Island in East Java, Indonesia

Masakambing is a small Indonesian island in the Masalembu Islands of the Java Sea and is part of the regency of Sumenep. It is administered as the village of Masakambing.

The island is home to the only remaining wild individuals of the abbotti subspecies of the Yellow-crested cockatoo (Cacatua sulphurea).
==Geography==
The island is located in the middle of the Java Sea approximately halfway between Java (more precisely Madura) and Borneo. It is about 9 km north of the slightly larger, more populated island of Masalembu. It measures around 4 km north-south and 3 km west-east, with a published land area of 7.79 square kilometers. Due to its small size, there are prominent features on the island which is largely flat with a peak elevation of just 8 meters above sea level.

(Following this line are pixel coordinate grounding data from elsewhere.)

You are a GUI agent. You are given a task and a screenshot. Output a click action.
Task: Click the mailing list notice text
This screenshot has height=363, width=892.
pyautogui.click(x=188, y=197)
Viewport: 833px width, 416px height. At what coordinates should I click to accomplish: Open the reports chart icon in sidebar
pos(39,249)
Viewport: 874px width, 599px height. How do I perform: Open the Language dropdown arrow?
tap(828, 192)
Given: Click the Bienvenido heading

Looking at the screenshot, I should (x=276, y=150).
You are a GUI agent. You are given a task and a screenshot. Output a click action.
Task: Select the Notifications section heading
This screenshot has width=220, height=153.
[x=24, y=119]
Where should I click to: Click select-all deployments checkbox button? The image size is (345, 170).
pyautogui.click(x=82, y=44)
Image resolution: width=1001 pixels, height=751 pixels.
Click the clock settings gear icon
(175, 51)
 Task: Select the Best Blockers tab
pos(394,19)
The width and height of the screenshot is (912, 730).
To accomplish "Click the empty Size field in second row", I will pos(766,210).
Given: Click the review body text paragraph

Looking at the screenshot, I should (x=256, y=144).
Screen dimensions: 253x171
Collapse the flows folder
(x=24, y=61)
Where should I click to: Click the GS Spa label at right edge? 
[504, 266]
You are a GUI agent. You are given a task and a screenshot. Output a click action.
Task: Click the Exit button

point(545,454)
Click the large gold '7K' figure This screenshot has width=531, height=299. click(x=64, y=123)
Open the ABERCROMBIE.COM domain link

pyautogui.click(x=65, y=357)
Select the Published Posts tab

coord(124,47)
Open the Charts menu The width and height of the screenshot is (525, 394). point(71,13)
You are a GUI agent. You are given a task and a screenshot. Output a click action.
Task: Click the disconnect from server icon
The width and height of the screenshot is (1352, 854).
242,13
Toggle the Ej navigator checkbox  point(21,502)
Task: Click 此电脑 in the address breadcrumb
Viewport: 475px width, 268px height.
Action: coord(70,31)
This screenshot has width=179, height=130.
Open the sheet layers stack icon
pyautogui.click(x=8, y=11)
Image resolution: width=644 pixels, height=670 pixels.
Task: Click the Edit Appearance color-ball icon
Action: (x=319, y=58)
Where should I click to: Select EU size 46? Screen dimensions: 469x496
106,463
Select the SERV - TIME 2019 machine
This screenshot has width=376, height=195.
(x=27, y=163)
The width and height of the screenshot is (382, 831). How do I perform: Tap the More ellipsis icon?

The island is surrounded by mangrove trees, which provide habitat to the remaining Abbott's Cockatoo (C. sulphurea abbotti). The subspecies had a spread across the archipelago, until the clearing of vegetation from the islands for agriculture.
==Demographics==
1,280 people in 544 households lived on the island in 2015, with a sex ratio of 91.62.
==Economy and facilities==
Agriculture is the main employment of the island, with 282 jobs in 2015 followed by fisheries at 216. The only schools present on the island are two elementary schools, one publicly funded and the other a madrasa. Some tourists visit the island to observe the endemic parrots.

The island is dependent on Madurese mainland for various basic supplies. However, high waves in the waters often impede both the supply deliveries and the local fishermen from going out to sea.